→ **Task objective**: Rewrite the lines below, replacing "Where should I click to" with "Where do I click to" each time it occurs and keeping everything else the same. Leave out the pictures.

→ **Task material**:
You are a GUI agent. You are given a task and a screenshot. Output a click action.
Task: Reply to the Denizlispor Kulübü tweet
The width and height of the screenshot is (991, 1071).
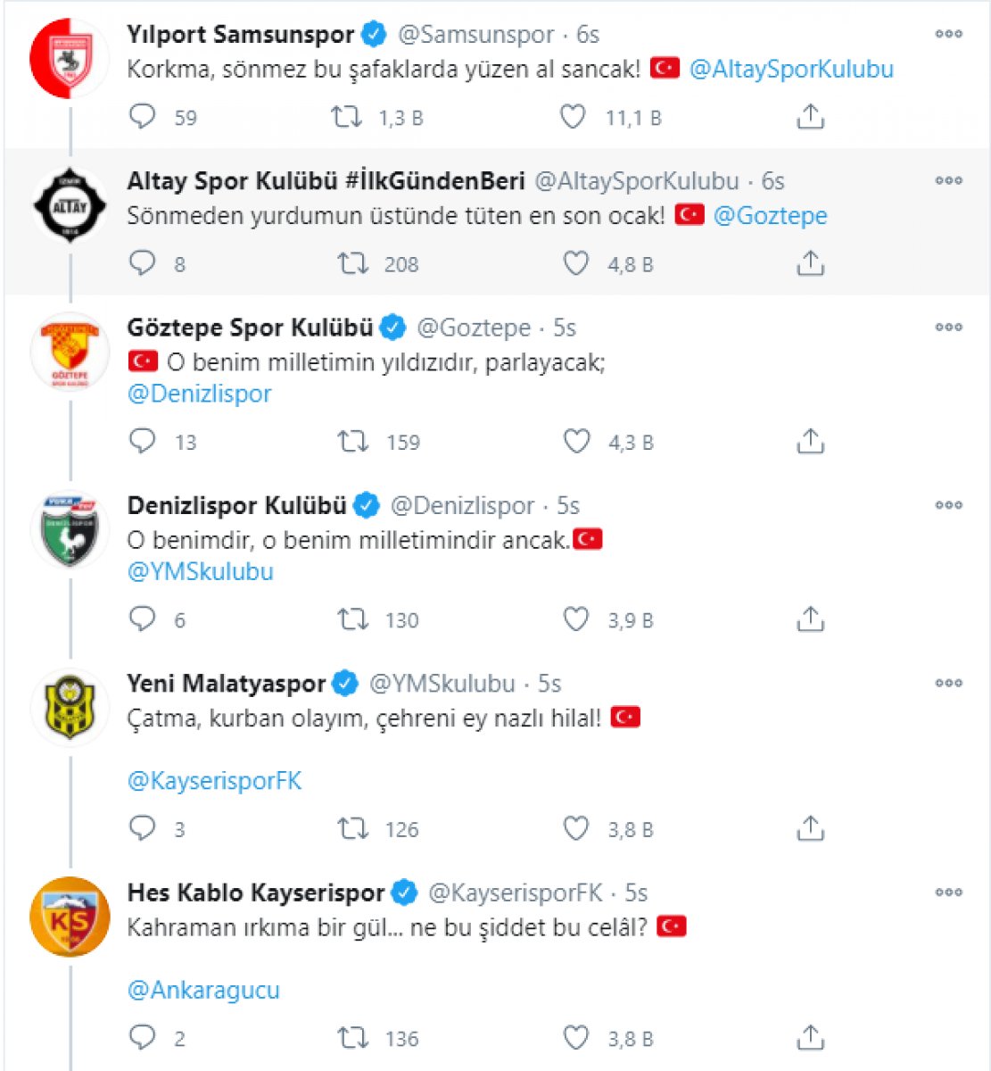pyautogui.click(x=143, y=619)
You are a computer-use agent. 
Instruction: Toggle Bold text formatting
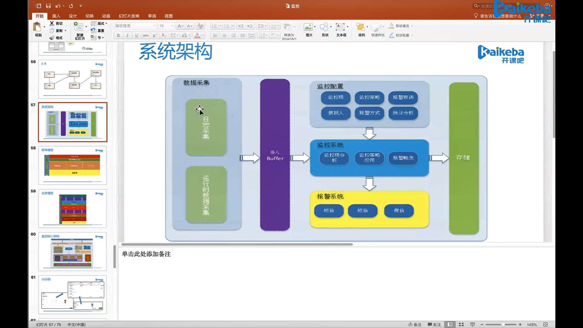click(x=118, y=35)
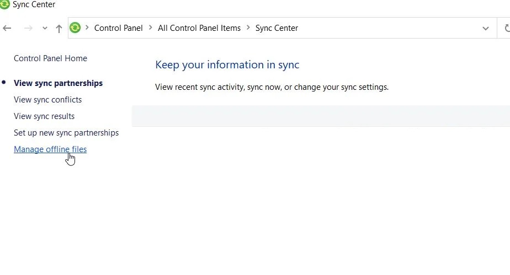The width and height of the screenshot is (510, 275).
Task: Navigate to All Control Panel Items breadcrumb
Action: [x=199, y=28]
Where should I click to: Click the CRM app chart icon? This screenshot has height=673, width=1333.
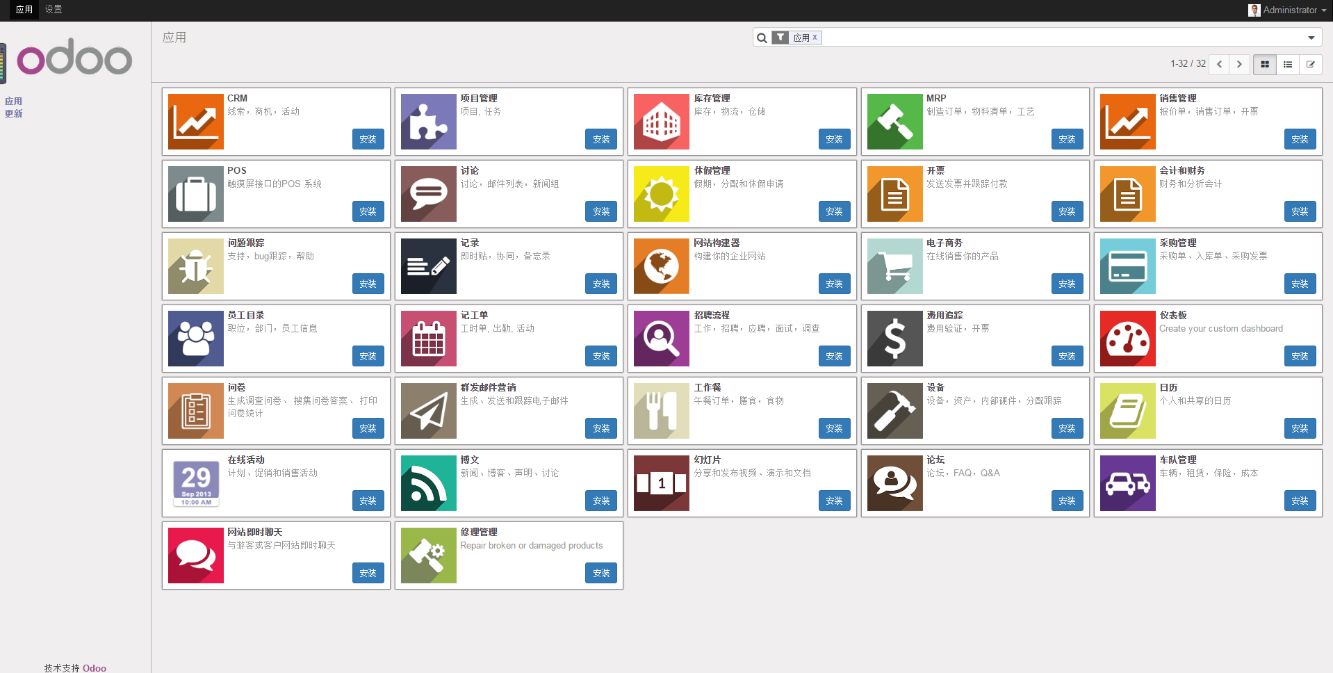click(195, 122)
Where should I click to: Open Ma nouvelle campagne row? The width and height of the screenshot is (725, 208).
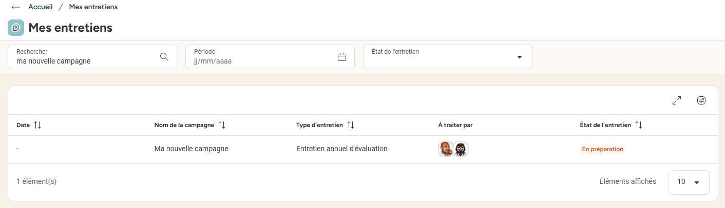coord(363,149)
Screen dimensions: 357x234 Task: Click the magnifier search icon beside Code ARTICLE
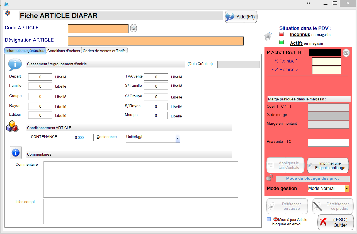pyautogui.click(x=134, y=28)
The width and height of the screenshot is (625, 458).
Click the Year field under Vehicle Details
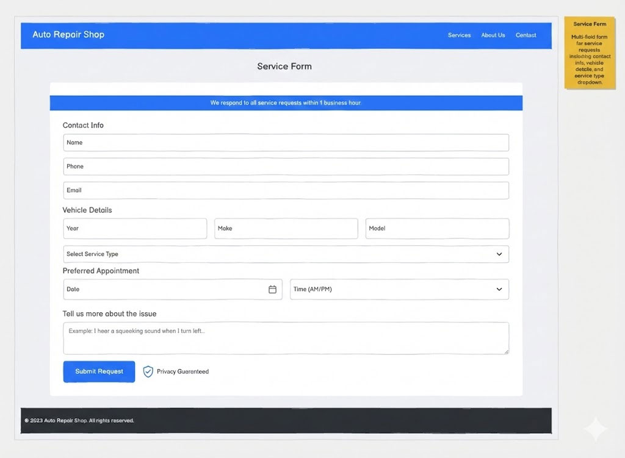[x=134, y=228]
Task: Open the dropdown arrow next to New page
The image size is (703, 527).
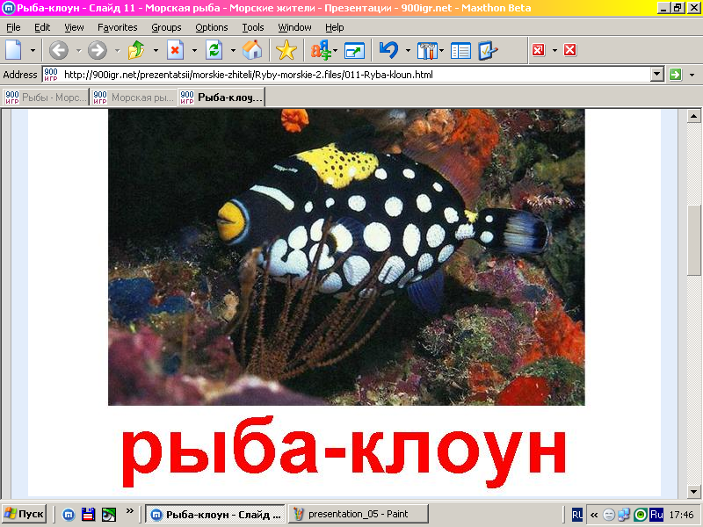Action: tap(33, 50)
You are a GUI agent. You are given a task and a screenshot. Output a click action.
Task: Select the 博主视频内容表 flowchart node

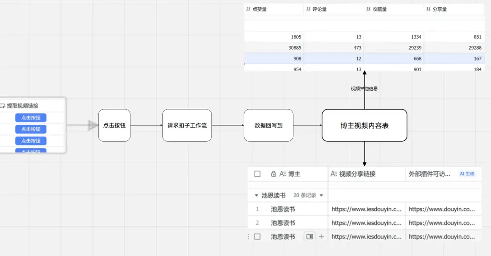[364, 125]
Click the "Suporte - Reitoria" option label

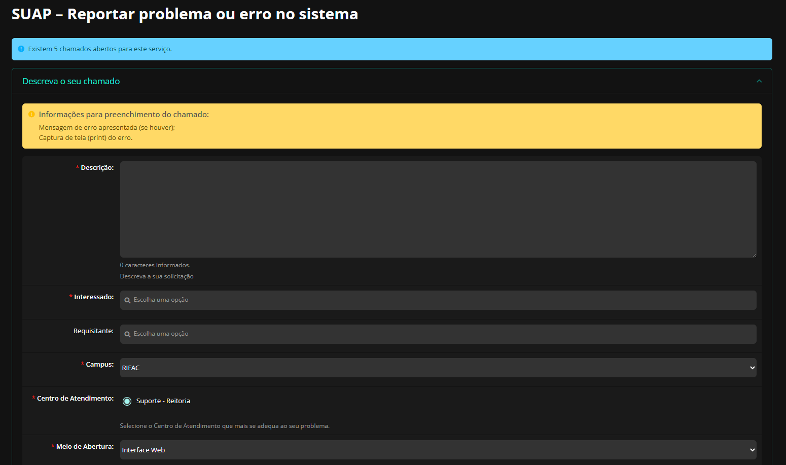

→ **Solution for this exercise**:
You are a GUI agent. You are given a task and a screenshot. Output a click action.
Task: Reply to the Denizlispor Kulübü tweet
The width and height of the screenshot is (991, 1071).
pyautogui.click(x=143, y=619)
You are a computer-use agent. 
Instruction: Toggle Bold text formatting
click(x=118, y=35)
The width and height of the screenshot is (510, 275).
Task: Navigate to All Control Panel Items breadcrumb
Action: [x=199, y=28]
Where do I click to: Click the CRM app chart icon? This screenshot has height=673, width=1333.
click(195, 122)
Where do I click to: Open Ma nouvelle campagne row? The width and height of the screenshot is (725, 208).
coord(363,149)
Screen dimensions: 357x234 Task: Click the magnifier search icon beside Code ARTICLE
pyautogui.click(x=134, y=28)
The width and height of the screenshot is (625, 458).
Click the Year field under Vehicle Details
[x=134, y=228]
Task: Open the dropdown arrow next to New page
The image size is (703, 527).
Action: tap(33, 50)
You are a GUI agent. You are given a task and a screenshot. Output a click action.
Task: Select the 博主视频内容表 flowchart node

[364, 125]
Click the "Suporte - Reitoria" option label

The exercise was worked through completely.